Ma in Italia sembra vietato votare, meglio le ammucchiate indistinte che hanno caratterizzato gli ultimi anni. Mario Draghi, considerando l’orgoglio dell’uomo, potrebbe decidere di proseguire lungo la strada delle dimissioni. Neppure in questo caso però si andrebbe alle urne e basta. Si cercherebbero altre soluzioni: Giuliano Amato, Carlo Cottarelli, magari Pierferdinando Casini.
ZINGARETTI ALLINEATO E COPERTO
Il presidente della Regione Lazio ha detto che il segretario del Pd Enrico Letta sta gestendo benissimo questa fase e deve sentire il sostegno e la solidarietà di tutta la classe dirigente. Vuol dire: provare l’impossibile per andare avanti.
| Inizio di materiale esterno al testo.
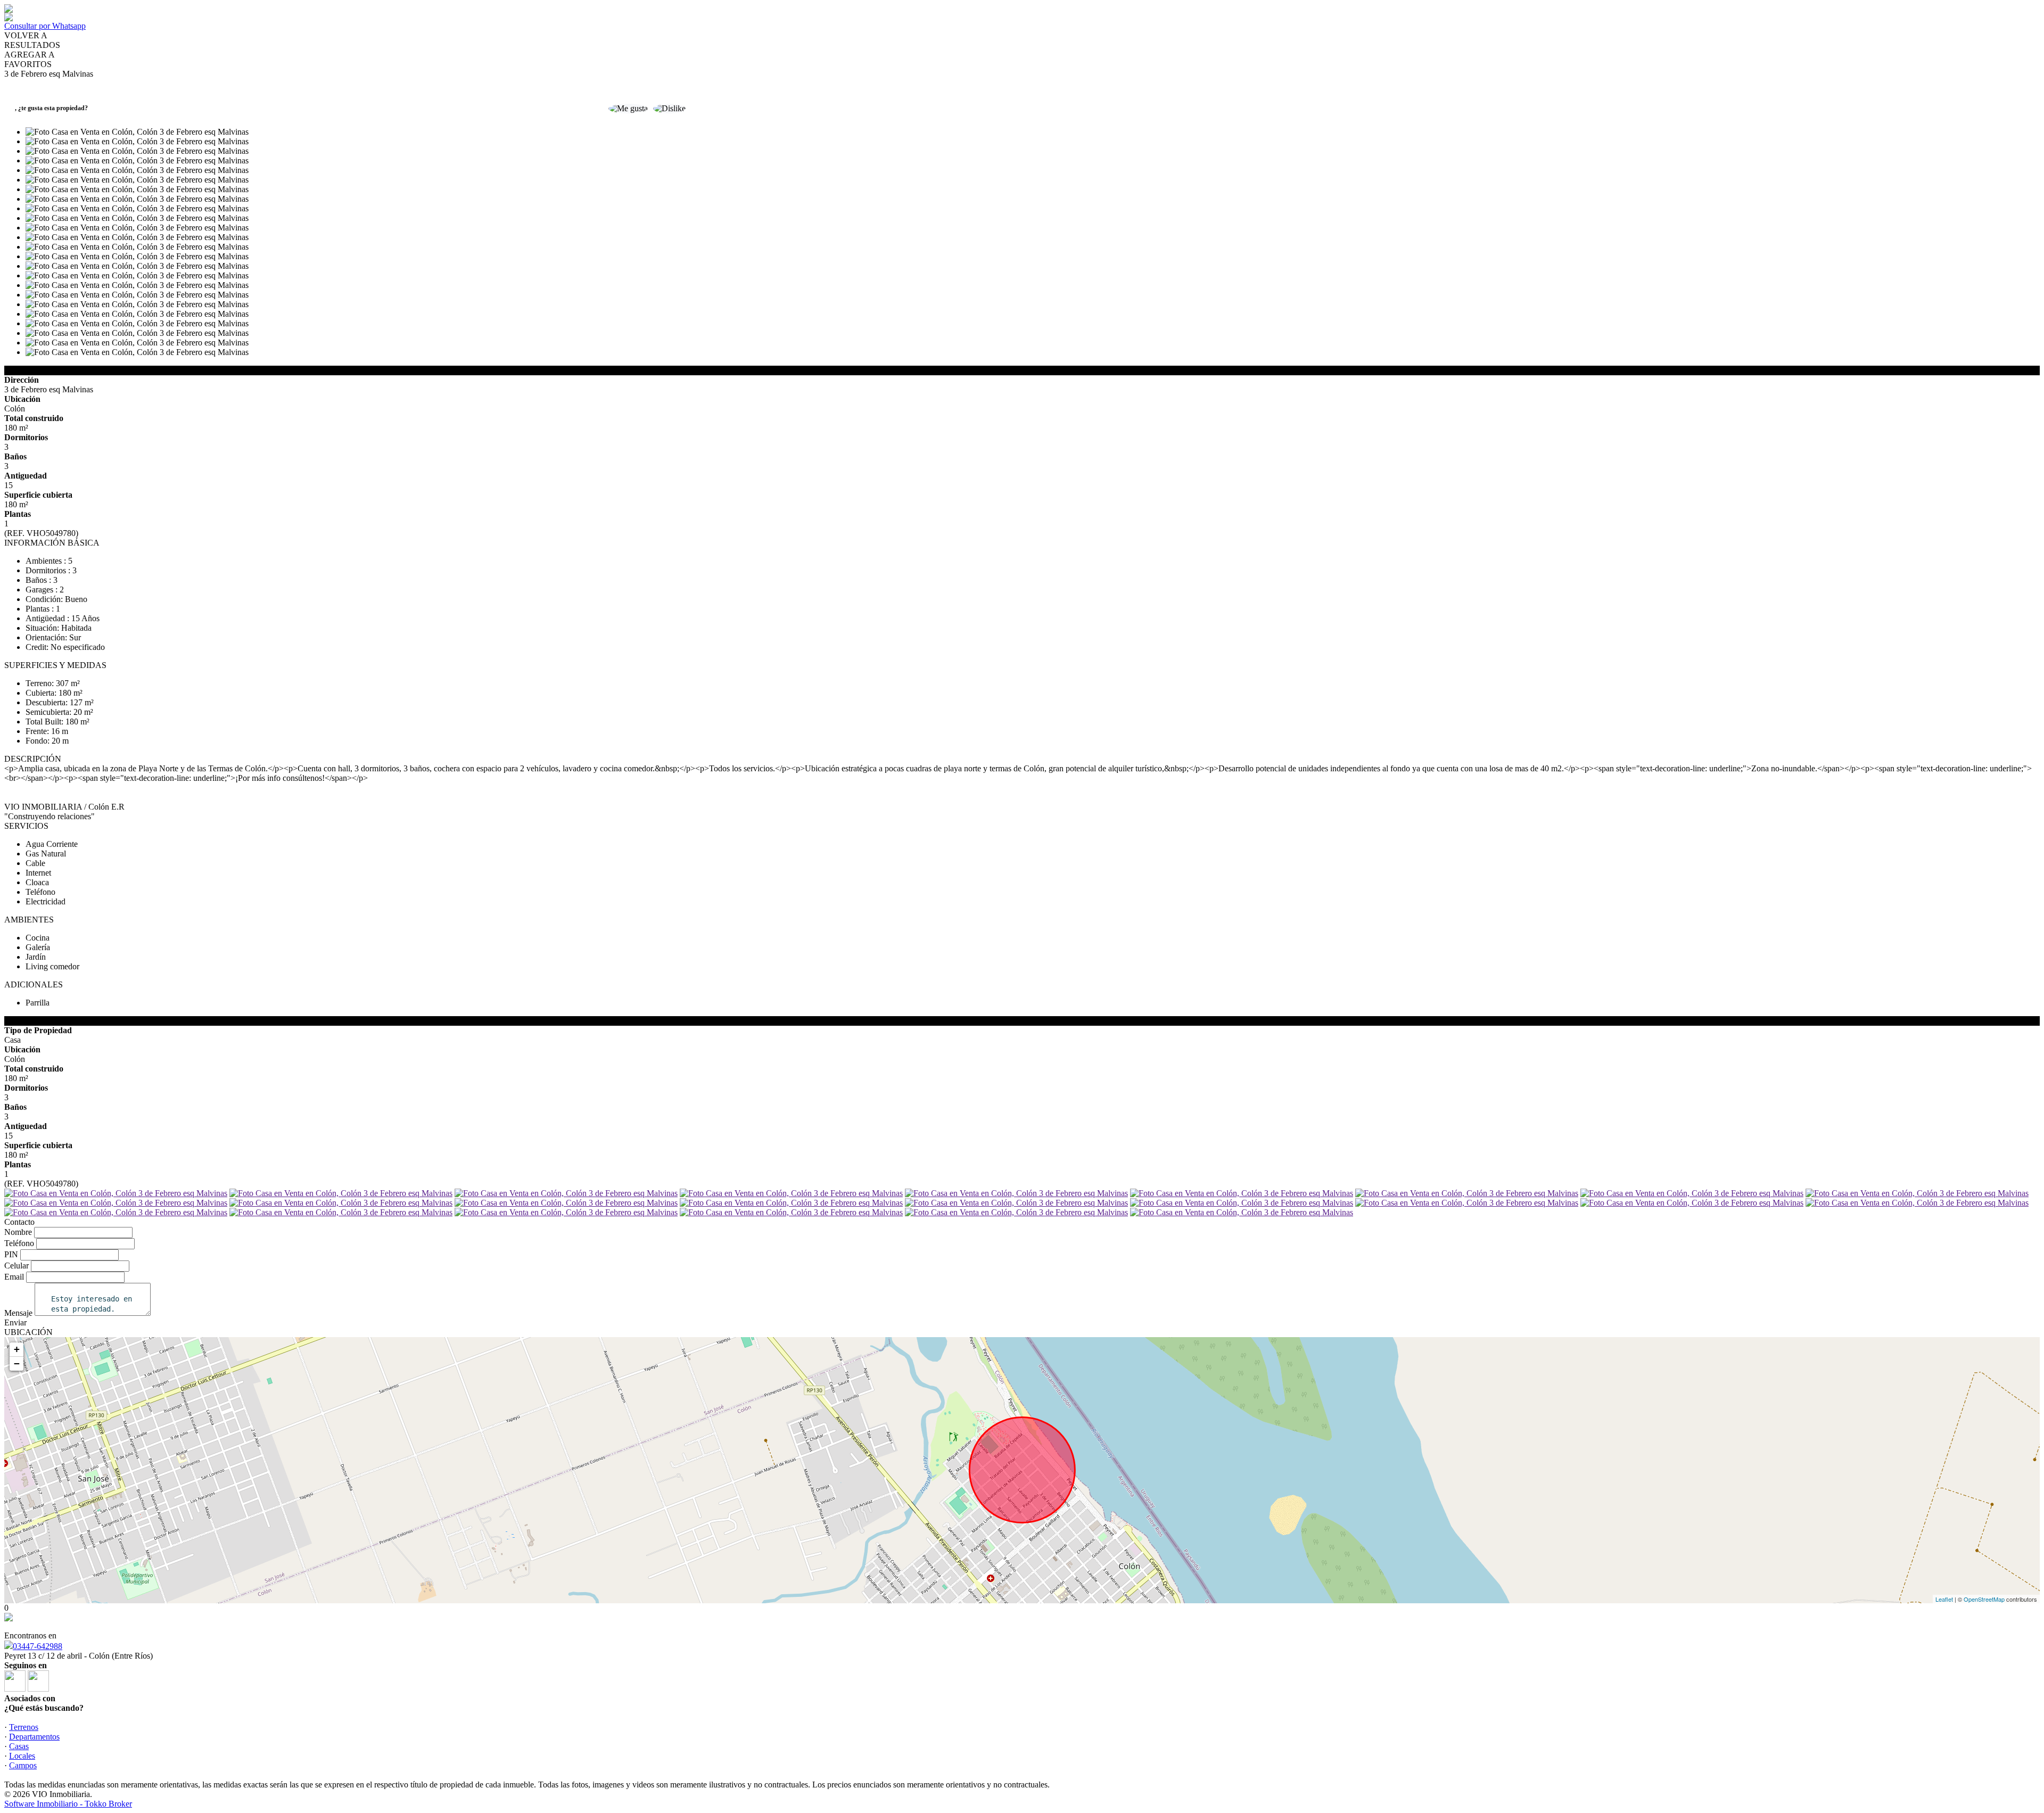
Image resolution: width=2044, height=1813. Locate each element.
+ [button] (17, 1349)
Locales (22, 1755)
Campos (23, 1765)
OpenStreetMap (1984, 1599)
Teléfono (19, 1243)
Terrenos (23, 1727)
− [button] (17, 1363)
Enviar (15, 1322)
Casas (19, 1746)
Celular (16, 1265)
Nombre (18, 1232)
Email (14, 1276)
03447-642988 (37, 1646)
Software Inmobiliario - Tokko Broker (68, 1803)
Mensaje (18, 1312)
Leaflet (1944, 1599)
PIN (11, 1254)
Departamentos (34, 1736)
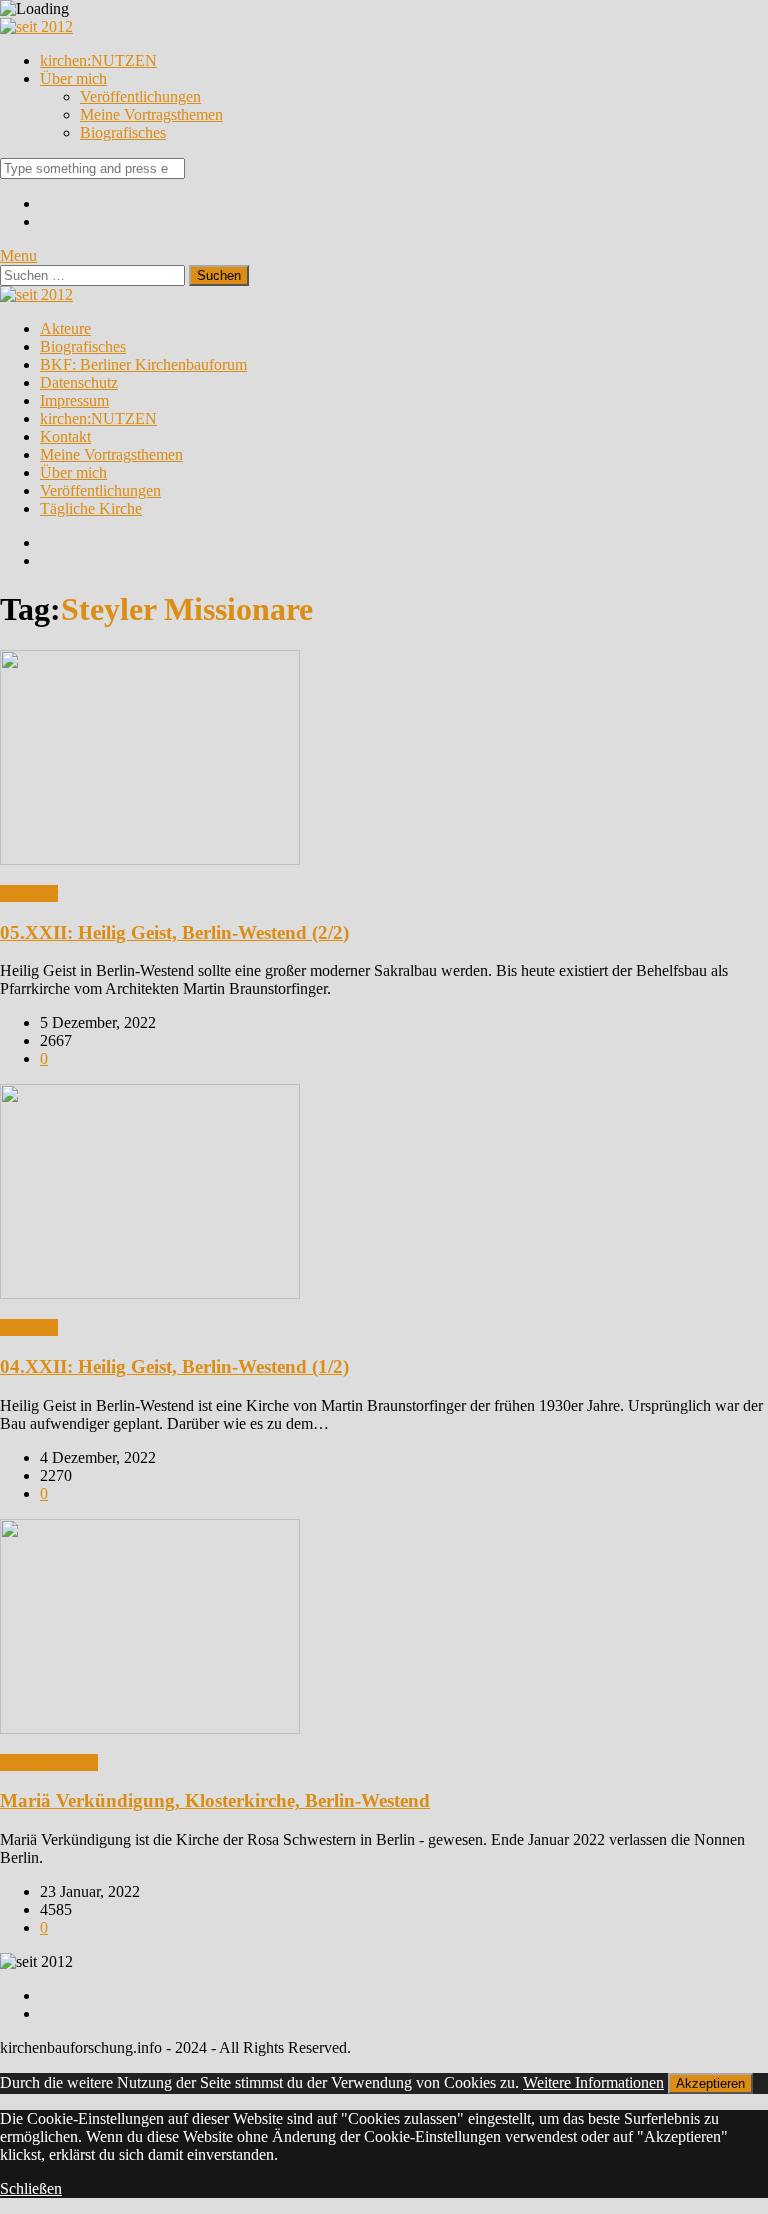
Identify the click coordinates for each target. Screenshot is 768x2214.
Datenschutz (79, 382)
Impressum (74, 400)
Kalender (29, 893)
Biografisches (123, 132)
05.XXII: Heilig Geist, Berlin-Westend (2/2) (174, 932)
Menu (18, 255)
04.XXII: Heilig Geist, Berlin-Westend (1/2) (174, 1366)
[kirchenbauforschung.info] (36, 26)
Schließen (31, 2188)
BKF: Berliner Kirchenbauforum (143, 364)
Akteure (65, 328)
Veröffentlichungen (140, 96)
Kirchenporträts (49, 1762)
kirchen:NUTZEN (98, 60)
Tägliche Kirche (91, 508)
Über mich (73, 78)
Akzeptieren (710, 2083)
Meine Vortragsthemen (151, 114)
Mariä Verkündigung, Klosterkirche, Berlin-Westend (215, 1800)
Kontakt (65, 436)
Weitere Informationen (593, 2082)
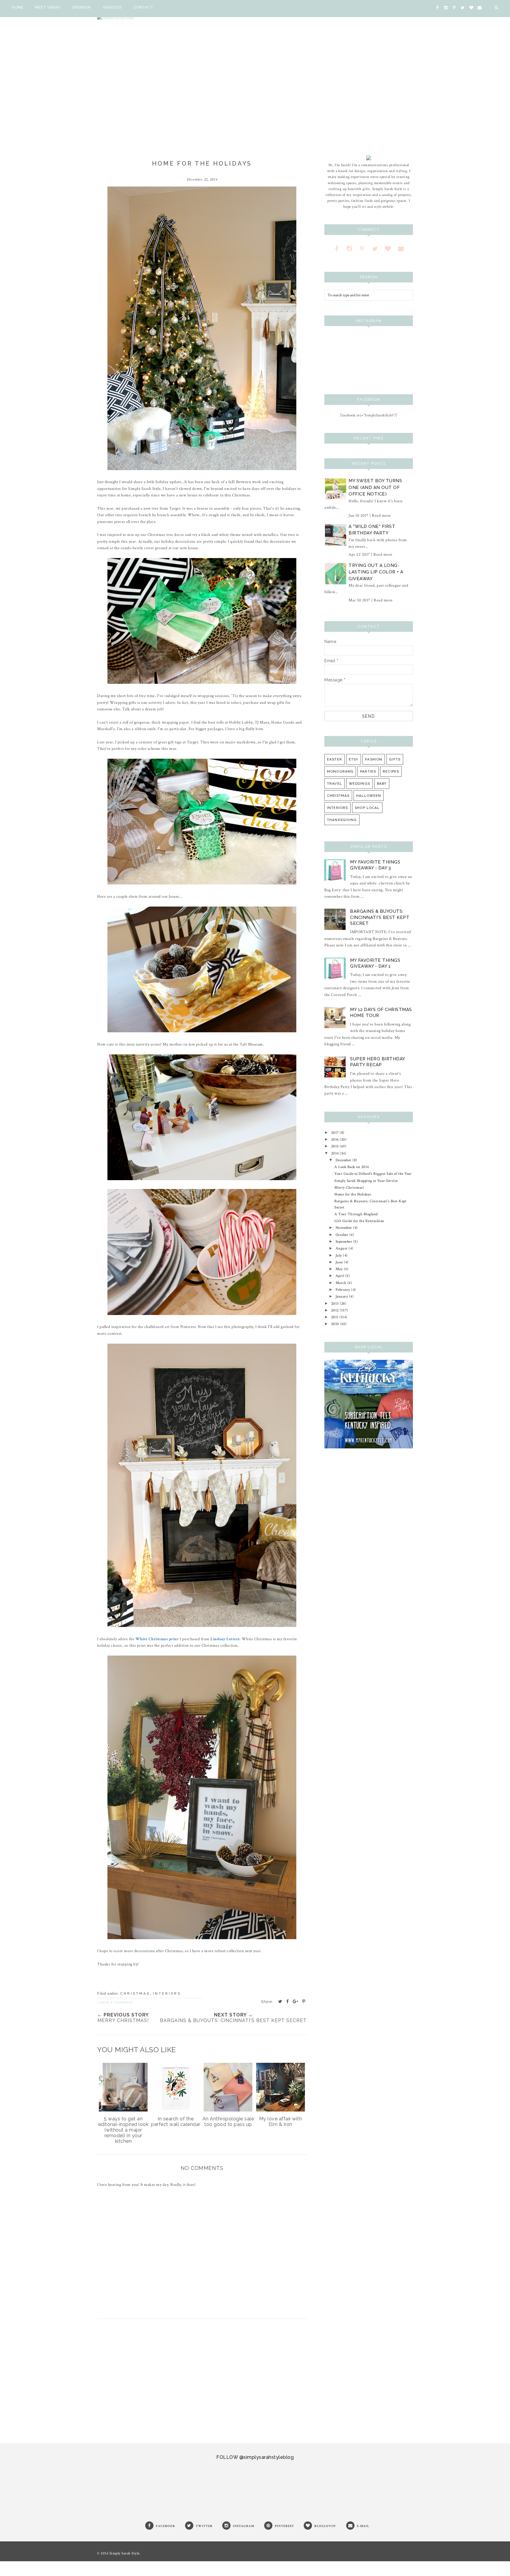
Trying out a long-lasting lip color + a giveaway (376, 572)
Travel (334, 783)
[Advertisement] (202, 2378)
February (344, 1289)
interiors (167, 1994)
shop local (367, 808)
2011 (335, 1317)
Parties (368, 771)
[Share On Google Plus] (295, 2001)
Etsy (354, 759)
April (340, 1275)
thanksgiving (342, 820)
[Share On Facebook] (287, 2001)
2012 (335, 1310)
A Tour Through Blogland (356, 1214)
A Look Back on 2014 (351, 1166)
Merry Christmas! (349, 1187)
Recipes (391, 771)
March (341, 1282)
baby (382, 783)
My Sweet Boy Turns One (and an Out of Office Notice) (375, 487)
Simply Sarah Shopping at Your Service (366, 1180)
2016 (335, 1139)
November (344, 1227)
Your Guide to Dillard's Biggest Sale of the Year (372, 1173)
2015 (335, 1146)
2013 (335, 1303)
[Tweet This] (280, 2001)
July (339, 1255)
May (340, 1269)
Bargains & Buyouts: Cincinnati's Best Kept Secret (379, 917)
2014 (335, 1153)
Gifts (395, 759)
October (342, 1234)
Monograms (340, 771)
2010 (335, 1323)
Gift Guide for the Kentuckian (359, 1221)
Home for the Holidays (352, 1194)
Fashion (373, 759)
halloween (368, 796)
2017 (335, 1132)
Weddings (359, 783)
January (342, 1296)
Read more (381, 515)
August (342, 1248)
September (344, 1241)
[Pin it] (303, 2001)
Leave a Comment (115, 2002)
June (340, 1262)
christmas (135, 1994)
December (344, 1160)
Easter (334, 759)
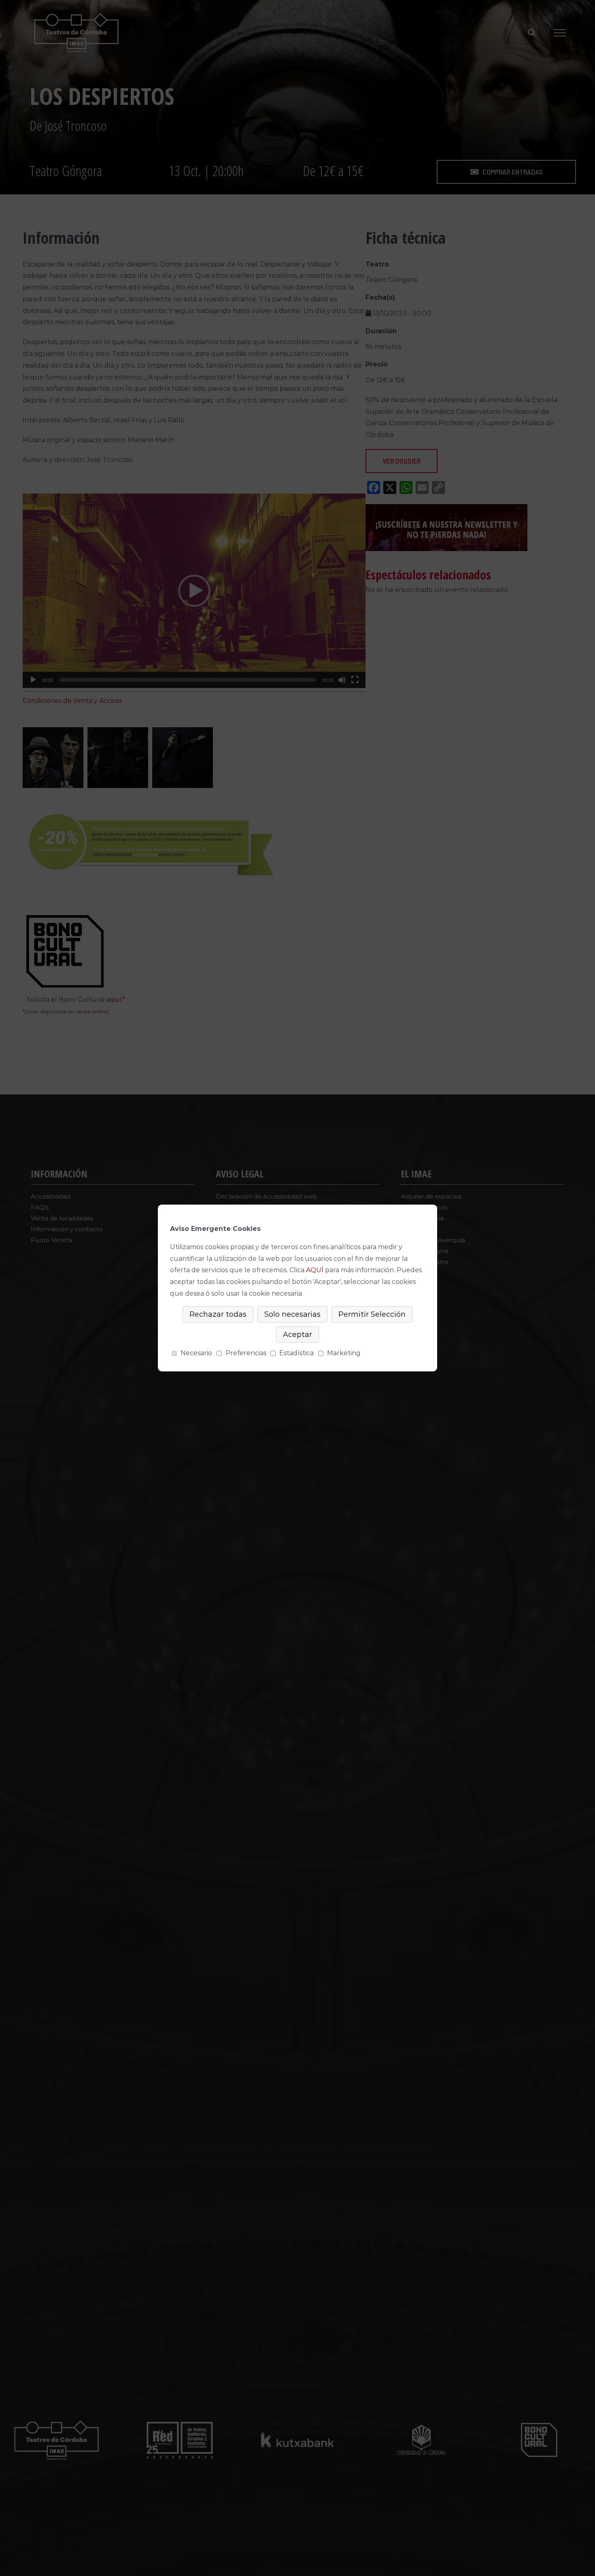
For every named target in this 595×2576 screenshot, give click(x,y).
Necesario (196, 1353)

Nonostante il rapporto con i Cinque Stelle sia irrimediabilmente compromesso, nonostante Giuseppe Conte non rappresenti da tempo un interlocutore affidabile per lo stesso Letta e per Dario Franceschini. Ma è l’arte del tirare a campare. Sempre e comunque. Anche nel Lazio, dove in realtà nessuna problematica vera viene risolta. L’ultimatum alle Province per i rifiuti sta per scadere (20 luglio). Ma non succederà nulla. La sospensione del decreto di perimetrazione della Valle del Sacco non c’è, nonostante i tentativi di far passare una lettera di buoni propositi come l’accordo di Yalta. Si potrebbe proseguire. Nicola Zingaretti sta giocando partite più semplici e concrete: una sua candidatura blindata al Parlamento e la scelta del successore. In entrambi i casi deciderà Enrico Letta. Perciò la sintonia è totale. Soltanto che il Governatore non è uno qualunque: in questa legislatura è stato segretario del Pd, ha sdoganato il progetto della Piazza Grande prima che del Campo largo, ha rappresentato l’avanguardia del patto d’acciaio con i Cinque Stelle. Mai un’autocritica su un fallimento politico che ha finito con il travolgere il campo progressista.
IL TIMBRO DI MASTRANGELI
Il sindaco di Frosinone ha presentato la giunta, dando subito l’impressione di un clima disteso e di una forte connotazione politica, anche rispetto al passato. Con un centrodestra che dal capoluogo vuole partire per le successive sfide da vincere. Lunedì c’è l’elezione di Massimiliano Tagliaferri alla presidenza del consiglio comunale. Un altro tassello fondamentale se si considera il ruolo strategico che l’ex assessore all’Ambiente ha avuto nella costruzione della coalizione. Un risultato pieno rappresenterebbe un ulteriore slancio. Il Comune di Frosinone viene da dieci anni di buona amministrazione. Adesso c’è un elemento in più: la politica. Nel senso che il centrodestra ha l’orgoglio di dire e di dimostrare che è nelle condizioni di guidare al meglio la città. Una centralità che può risultare fondamentale tra pochi mesi, alle provinciali per indicare il presidente. Ma anche se dovessero esserci elezioni politiche anticipate. Non abbiamo memoria di mobilitazioni degli amministratori comunali per supportare i candidati alla Camera e al Senato. Stavolta può accadere in tanti Comuni. Sarebbe normale. Il centrosinistra evidenzia sempre le potenzialità di una “catena virtuosa”: Governo, Regione, Provincia, Comuni. Ora può farlo, vincendo gli antichi pudori, anche il centrodestra. Iniziando dal capoluogo.